Been here lately and wonder why there’s no new lies? I have none! Actually that’s a lie right there. I was on vacation, by the time I returned and got back into a routine, I allowed myself to get busy again and not make time to post anything. I’m about to remedy that; just call me Pinocchio.
I work out 4-5 days a week. Please hold your applause until the end and no that’s not the lie. As I said, I work out 4-5 days a week. One hour of cardio, 20 minutes of strength training and stretching. This is not because I like public displays of Lycra, its because I retain water better than a bucket. My legs swell and the skin becomes tight and itchy. Picture water balloons stuffed into sandals. Not at all appealing. So I trudge away on the treadmill, vacillating between a feeling of euphoria (which I attribute to endorphins) and anger, that at 34 I have legs like someone three times my age, complete with varicose veins. Side note: also there’s at times a splash of superiority for being able to lift more than the Exercise Barbie next to me. Petty? Yes, but her public display of Lycra is so much better than mine so let me have this one.

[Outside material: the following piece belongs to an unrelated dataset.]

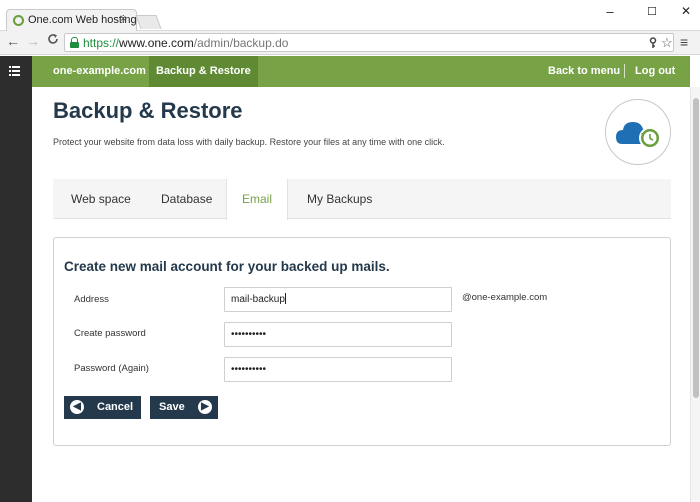 The image size is (700, 502). What do you see at coordinates (338, 370) in the screenshot?
I see `password-again-field: ••••••••••` at bounding box center [338, 370].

When I come home from a long day, I like to put my feet up. Not in the metaphorical sense, I have to elevate them whenever possible. At work I have to sit for longer periods of time because like many, my work revolves around a computer. So to combat that I get up when I can to stretch and more often than not I prop my legs up on the tower of my computer. Much to the IT guy’s chagrin.
If I don’t do these things on a regular basis, my ankles swell to what I’m guessing a woman at nine months pregnant looks like. My friend Jeni is currently finishing her third pregnancy and is the picture of health; I’m more swollen than she is at this point.
Tonight as I sit here typing I can feel the fluid building in my ankles, making a puddle of skin around my size 10 feet. Ah! But that’s actually progress because I was 42lbs heavier last summer and wore a size 11 shoe. Some would point out the glass is half full! Unless its half full of ice cream, I don’t care. I just know that tomorrow after having been in prone position all night, I will shuffle into the shower and immediately the fluid will ooze down to my feet and before I’ve even gotten out the door to head to work, my toes, so pretty with their French pedicure, will be little piggies crying wee-wee-wee and want to go home.
Tonight’s lie (and 2 bonuses): my high heel shoes aren’t mocking me, my weight won’t be a constant source of frustration and I’ll grow another 3 inches in height to be more in proportion to my weight.